About this exercise → Write out exactly the lines below starting at the one containing "This screenshot has width=706, height=709." and ending at the one containing "You are a GUI". Omit every picture.

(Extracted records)
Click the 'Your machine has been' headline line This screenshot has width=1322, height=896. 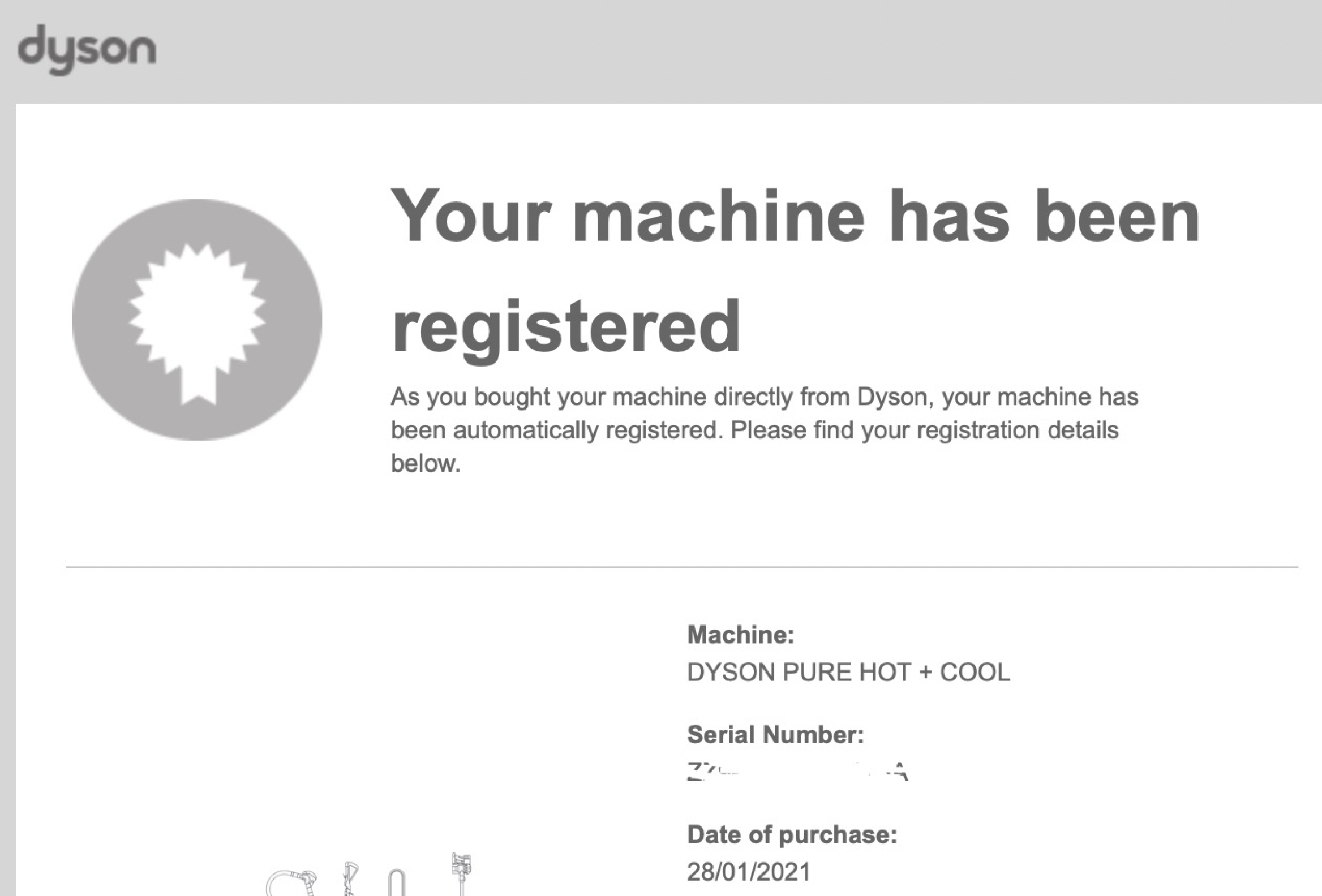[x=794, y=217]
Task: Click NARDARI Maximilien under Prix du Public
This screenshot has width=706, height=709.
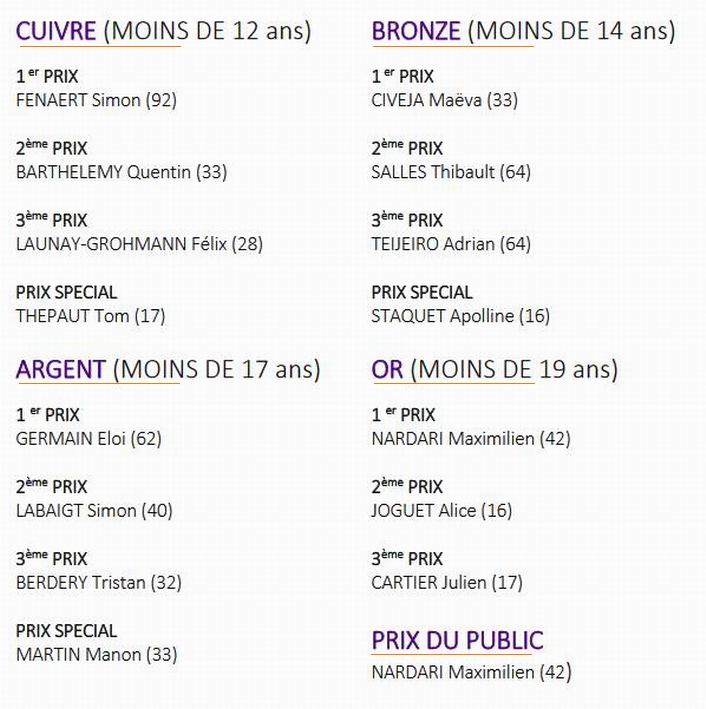Action: click(x=471, y=672)
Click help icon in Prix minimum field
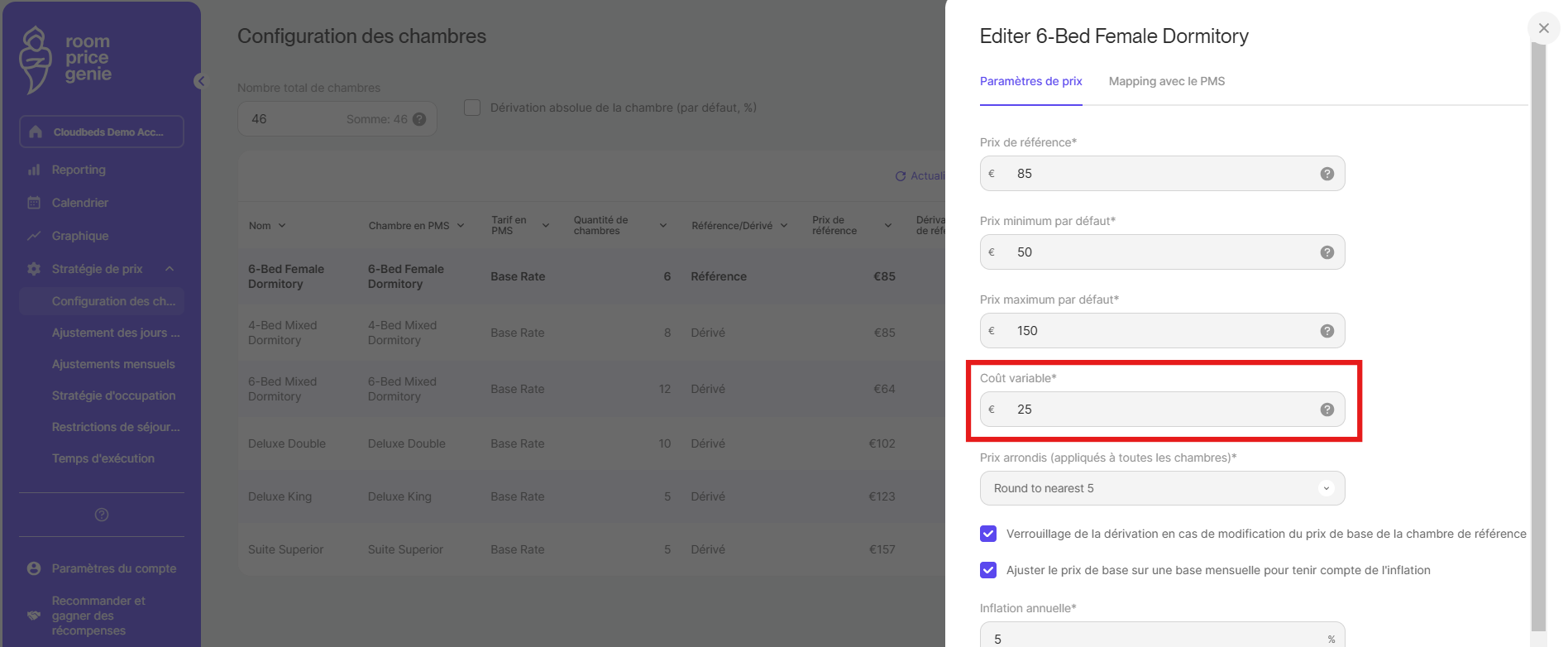The width and height of the screenshot is (1568, 647). point(1327,252)
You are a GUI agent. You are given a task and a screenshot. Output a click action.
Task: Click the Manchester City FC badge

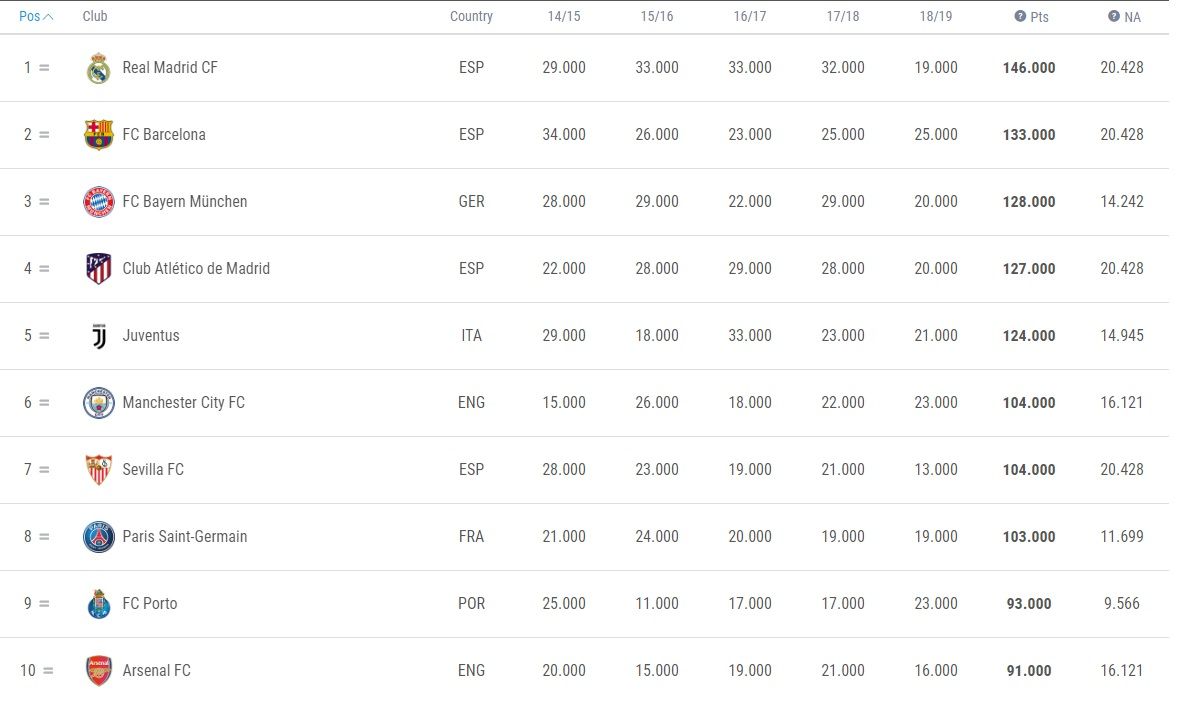click(x=99, y=403)
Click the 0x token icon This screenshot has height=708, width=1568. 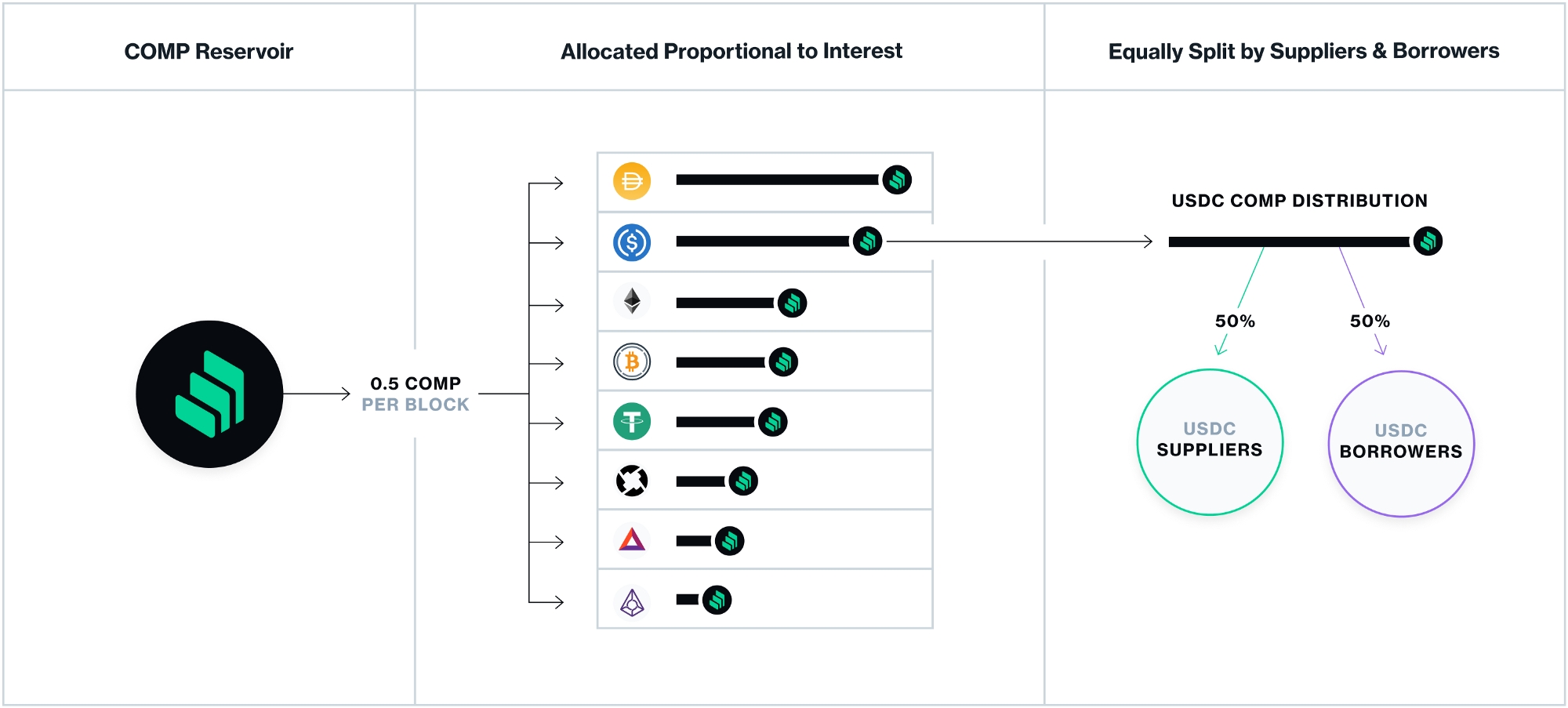click(632, 481)
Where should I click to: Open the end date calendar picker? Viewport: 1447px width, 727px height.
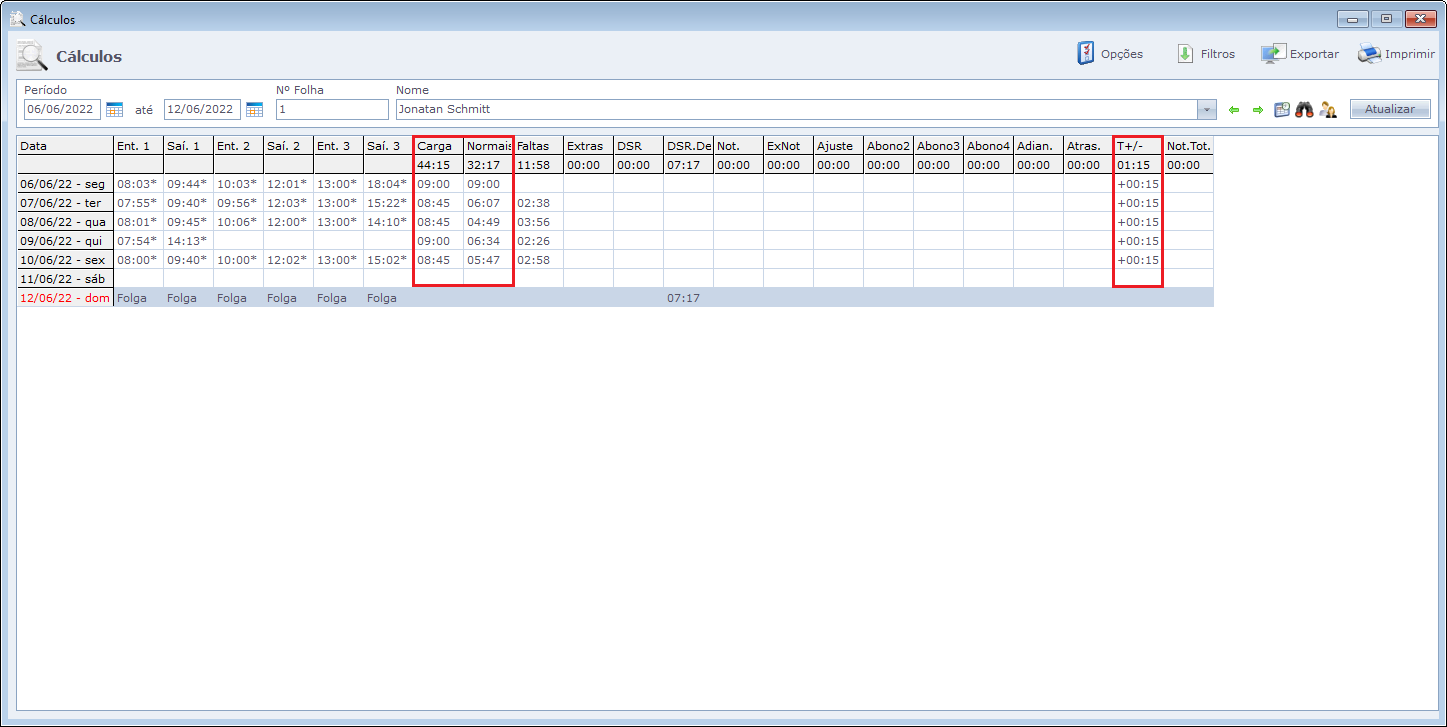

Response box →
This screenshot has width=706, height=709.
Action: click(x=471, y=672)
Click help icon in Prix minimum field
The width and height of the screenshot is (1568, 647). point(1327,252)
You are a GUI agent. You are given a task and a screenshot. Output a click action.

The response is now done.